Wargrave is one of the most delightful of Thames-side villages. There is not much that is old among the houses that line the village street; thatch has almost gone. Wooden beams are not noticeable, except when used in the modern architecture that imitates the old; the material seen everywhere is red brick. Wind and weather, however, soon tone down the asperities of red brick, and from the rich soil creepers spring up quickly to cover it with loving tendrils; so the street becomes a delightful medley of casement windows, gable ends, and bushy foliage. Not the least of the charm is that each small house has its own ideas about frontage, and entirely refuses to stand in line with the rest. There are houses with their doorsteps in the roadway, and houses modestly retiring behind bushes in their strip of garden. Here is a wistaria with a stem as thick as a man's arm, and there roses and sweetbriar, purple clematis and starry jasmine, succeeding and intermingling. Wargrave has learnt to choose the good and refuse the evil of the modern spirit; she is clean and self-respecting as some villages will never learn to be. Her small shops are good of their kind, but self-conscious she is not, or garish, or any other of the horrible things associated with modernity.

THE CHURCH AT WARGRAVE

The place centres about cross roads, but straggles in many directions, and on the high ground surrounding it many a new house has been built lately, and stands amid delightful grounds.

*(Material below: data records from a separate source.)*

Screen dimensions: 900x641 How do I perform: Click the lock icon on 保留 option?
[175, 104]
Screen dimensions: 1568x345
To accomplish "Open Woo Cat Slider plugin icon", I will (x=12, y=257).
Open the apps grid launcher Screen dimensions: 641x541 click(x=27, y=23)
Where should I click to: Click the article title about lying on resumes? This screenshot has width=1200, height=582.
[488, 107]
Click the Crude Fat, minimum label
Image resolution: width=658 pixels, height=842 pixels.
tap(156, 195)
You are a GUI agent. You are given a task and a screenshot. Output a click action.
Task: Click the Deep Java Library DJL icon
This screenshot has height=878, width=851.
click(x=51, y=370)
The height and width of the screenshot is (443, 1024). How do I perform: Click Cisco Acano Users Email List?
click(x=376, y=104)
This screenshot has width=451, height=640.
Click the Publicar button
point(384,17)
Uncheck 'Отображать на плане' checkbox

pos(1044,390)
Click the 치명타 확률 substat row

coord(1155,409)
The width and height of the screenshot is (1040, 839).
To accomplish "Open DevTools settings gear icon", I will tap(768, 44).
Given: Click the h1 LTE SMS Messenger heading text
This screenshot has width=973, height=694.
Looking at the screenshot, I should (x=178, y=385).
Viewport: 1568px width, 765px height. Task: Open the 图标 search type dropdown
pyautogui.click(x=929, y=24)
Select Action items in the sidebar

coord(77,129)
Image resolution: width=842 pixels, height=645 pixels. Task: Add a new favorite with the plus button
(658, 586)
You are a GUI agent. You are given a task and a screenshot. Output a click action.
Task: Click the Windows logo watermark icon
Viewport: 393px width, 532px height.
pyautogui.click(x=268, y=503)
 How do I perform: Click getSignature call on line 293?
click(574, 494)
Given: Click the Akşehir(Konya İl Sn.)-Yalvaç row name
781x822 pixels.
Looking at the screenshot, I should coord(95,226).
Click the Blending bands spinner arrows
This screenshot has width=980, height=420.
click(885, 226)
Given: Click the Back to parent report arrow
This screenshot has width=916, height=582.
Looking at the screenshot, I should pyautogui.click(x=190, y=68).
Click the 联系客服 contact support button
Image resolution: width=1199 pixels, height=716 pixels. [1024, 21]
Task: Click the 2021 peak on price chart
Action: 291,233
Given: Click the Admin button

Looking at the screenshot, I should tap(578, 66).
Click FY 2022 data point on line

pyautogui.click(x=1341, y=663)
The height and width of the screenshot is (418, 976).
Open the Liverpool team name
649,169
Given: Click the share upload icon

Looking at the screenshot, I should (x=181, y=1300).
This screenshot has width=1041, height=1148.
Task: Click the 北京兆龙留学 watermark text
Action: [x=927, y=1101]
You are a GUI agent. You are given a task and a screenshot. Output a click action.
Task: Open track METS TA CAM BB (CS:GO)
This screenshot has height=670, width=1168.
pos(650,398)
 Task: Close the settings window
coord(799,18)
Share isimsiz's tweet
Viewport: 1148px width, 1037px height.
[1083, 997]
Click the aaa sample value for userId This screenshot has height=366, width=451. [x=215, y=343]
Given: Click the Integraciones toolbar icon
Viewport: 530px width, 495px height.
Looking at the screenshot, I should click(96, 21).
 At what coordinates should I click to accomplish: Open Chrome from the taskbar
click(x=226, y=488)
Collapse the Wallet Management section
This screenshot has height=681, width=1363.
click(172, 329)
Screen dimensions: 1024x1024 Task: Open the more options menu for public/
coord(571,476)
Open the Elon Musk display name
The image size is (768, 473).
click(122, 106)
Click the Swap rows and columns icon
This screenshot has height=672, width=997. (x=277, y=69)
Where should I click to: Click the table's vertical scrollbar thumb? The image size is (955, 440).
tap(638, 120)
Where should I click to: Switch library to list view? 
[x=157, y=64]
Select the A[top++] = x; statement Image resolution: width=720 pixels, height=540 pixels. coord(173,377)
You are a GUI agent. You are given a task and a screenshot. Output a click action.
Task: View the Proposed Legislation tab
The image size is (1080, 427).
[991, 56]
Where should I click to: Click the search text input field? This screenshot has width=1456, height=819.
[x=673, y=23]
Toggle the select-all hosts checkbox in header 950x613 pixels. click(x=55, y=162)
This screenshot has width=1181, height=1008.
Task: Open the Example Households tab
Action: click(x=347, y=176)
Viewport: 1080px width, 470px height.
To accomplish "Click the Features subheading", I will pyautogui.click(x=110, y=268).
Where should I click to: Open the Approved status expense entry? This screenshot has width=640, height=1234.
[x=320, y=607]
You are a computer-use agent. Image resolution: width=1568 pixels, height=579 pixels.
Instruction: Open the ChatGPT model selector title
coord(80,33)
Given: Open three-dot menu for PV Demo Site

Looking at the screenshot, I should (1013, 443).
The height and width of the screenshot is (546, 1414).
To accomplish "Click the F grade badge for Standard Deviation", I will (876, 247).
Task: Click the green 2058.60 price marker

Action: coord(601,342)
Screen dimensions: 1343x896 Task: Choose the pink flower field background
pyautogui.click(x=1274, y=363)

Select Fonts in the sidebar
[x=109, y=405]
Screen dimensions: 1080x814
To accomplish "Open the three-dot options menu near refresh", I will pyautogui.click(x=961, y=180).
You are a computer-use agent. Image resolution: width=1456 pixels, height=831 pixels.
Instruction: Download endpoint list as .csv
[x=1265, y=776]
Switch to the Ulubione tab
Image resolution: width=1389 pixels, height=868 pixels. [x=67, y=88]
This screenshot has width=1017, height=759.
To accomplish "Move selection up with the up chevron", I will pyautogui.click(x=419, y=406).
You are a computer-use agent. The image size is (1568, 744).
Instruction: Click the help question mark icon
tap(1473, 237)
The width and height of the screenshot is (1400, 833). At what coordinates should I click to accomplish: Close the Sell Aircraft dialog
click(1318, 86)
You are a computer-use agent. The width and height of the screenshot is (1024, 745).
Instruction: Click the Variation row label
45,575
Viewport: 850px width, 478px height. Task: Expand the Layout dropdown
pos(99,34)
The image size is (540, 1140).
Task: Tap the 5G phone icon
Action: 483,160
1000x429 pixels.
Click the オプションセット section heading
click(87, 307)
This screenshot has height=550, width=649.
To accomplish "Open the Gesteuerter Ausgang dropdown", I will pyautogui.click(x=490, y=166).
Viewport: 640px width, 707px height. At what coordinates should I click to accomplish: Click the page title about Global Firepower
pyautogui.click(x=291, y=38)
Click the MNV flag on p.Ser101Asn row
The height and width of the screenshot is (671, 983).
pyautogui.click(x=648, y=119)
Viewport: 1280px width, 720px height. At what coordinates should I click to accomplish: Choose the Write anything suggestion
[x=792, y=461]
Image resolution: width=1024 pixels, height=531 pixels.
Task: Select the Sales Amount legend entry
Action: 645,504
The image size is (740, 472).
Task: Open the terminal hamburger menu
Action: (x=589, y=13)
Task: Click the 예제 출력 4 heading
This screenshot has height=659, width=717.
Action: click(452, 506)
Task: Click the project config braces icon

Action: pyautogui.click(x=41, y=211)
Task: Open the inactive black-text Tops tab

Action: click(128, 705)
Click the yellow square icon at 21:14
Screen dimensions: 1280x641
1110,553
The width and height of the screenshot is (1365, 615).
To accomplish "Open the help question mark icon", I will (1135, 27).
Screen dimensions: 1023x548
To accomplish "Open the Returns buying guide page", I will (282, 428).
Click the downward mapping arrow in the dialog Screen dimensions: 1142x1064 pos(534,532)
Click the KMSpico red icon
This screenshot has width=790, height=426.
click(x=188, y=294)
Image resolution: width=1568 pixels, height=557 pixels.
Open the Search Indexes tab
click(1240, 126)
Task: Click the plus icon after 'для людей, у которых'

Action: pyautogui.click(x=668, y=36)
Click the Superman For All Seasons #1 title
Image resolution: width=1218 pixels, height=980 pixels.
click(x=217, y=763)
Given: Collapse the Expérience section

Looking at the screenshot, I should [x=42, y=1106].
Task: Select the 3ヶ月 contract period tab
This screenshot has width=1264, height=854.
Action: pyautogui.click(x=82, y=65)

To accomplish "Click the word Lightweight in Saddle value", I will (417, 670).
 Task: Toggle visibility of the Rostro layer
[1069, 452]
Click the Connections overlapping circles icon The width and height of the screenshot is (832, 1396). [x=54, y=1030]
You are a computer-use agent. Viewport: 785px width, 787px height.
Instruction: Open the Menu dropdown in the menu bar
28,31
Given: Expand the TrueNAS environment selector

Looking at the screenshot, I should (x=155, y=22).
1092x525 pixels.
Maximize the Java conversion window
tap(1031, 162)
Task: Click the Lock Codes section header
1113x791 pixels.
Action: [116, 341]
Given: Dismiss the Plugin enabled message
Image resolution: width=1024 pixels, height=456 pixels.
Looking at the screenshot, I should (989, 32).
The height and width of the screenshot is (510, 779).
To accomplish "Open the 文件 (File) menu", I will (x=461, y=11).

The church, which is near the open green, where grow fine trees, is of flint, with a red-brick pinnacled tower, half ivy-covered. In the church is buried Thomas Day, author of Sandford and Merton, who was killed by a fall from his horse in 1789. A Norman doorway, a carved oak pulpit black with age, and a huge family pew, tell of long survival, and give the church the same touch of self-respecting dignity that the village has. It can be seen from the water, peeping over greenery near a backwater, with its tower overtopped by trees.

The whole of Wargrave is seen to advantage from the water or from the meadows opposite. Many green lawns slope down to the brink, and the height of the bushy elms is a thing to note. A few Lombardy poplars break the fulness of the bosky foliage with their elongated ovals, and that most graceful of all trees, the wych elm, curves his beautiful lines in soft arches over the velvety lawns or smoothly-flowing water.